» Work order: Extract, word for word, each line from the line holding "Where should I" through the end of the records. Omit every picture.

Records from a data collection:
---------------
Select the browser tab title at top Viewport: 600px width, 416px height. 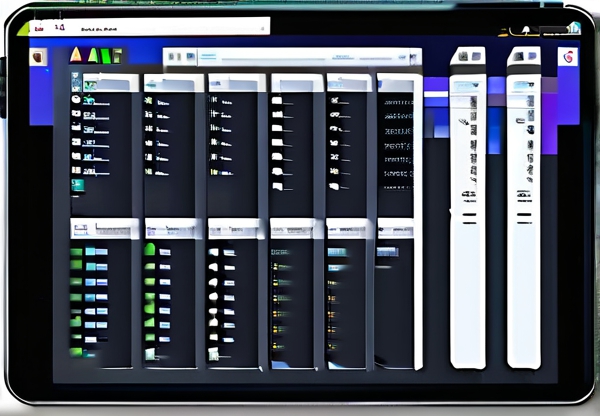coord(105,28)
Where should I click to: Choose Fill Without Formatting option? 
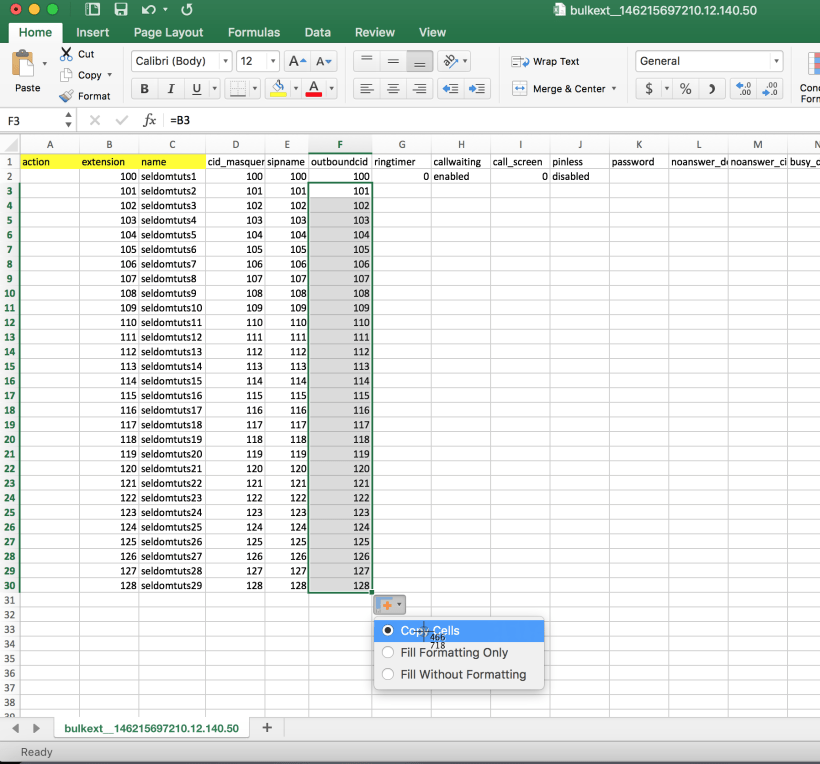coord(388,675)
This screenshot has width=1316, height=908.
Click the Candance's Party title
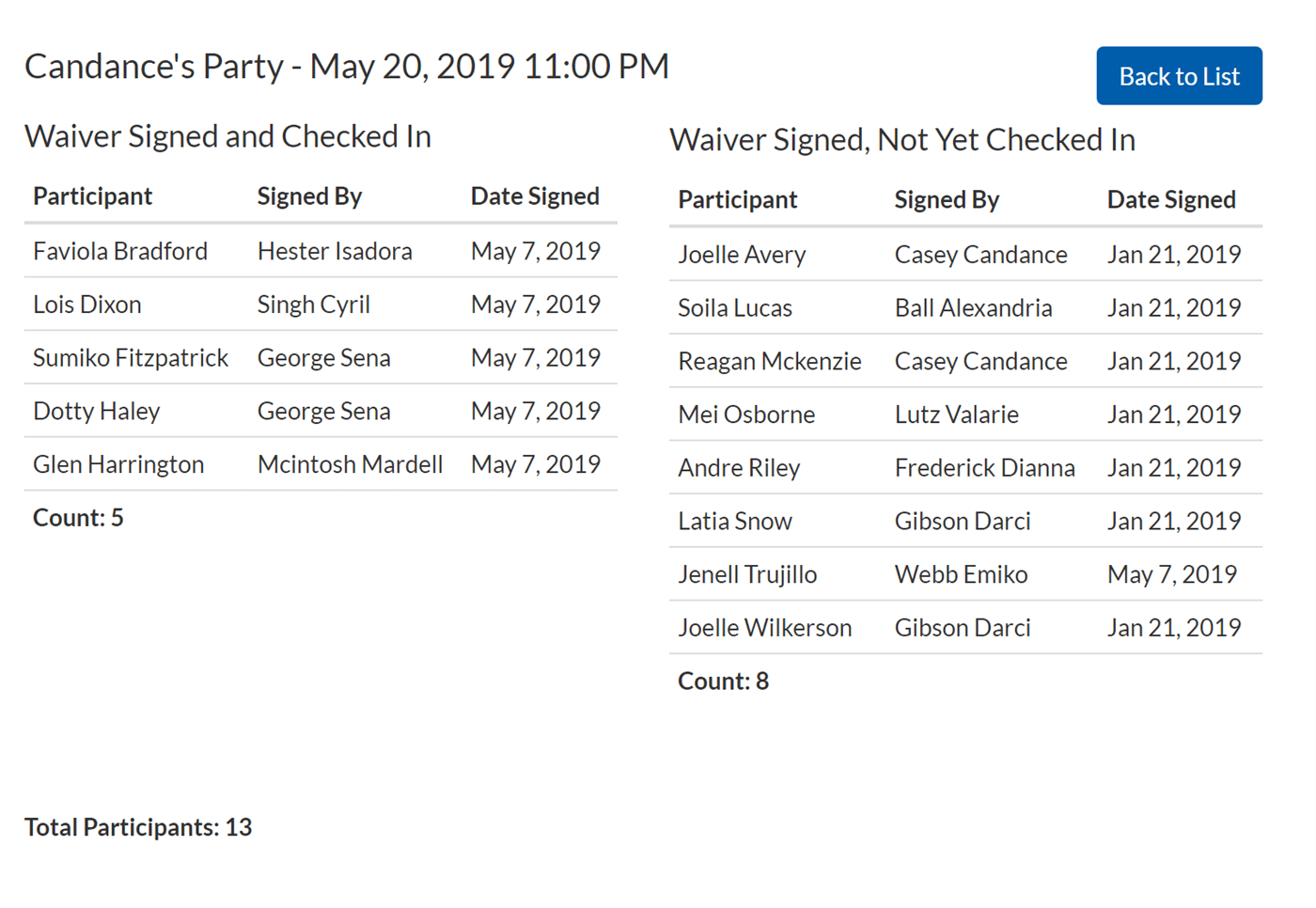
---------------
» Answer to the exercise:
Where should I click to: Choose Fill Without Formatting option? 
coord(388,675)
This screenshot has width=1316, height=908.
Click the Candance's Party title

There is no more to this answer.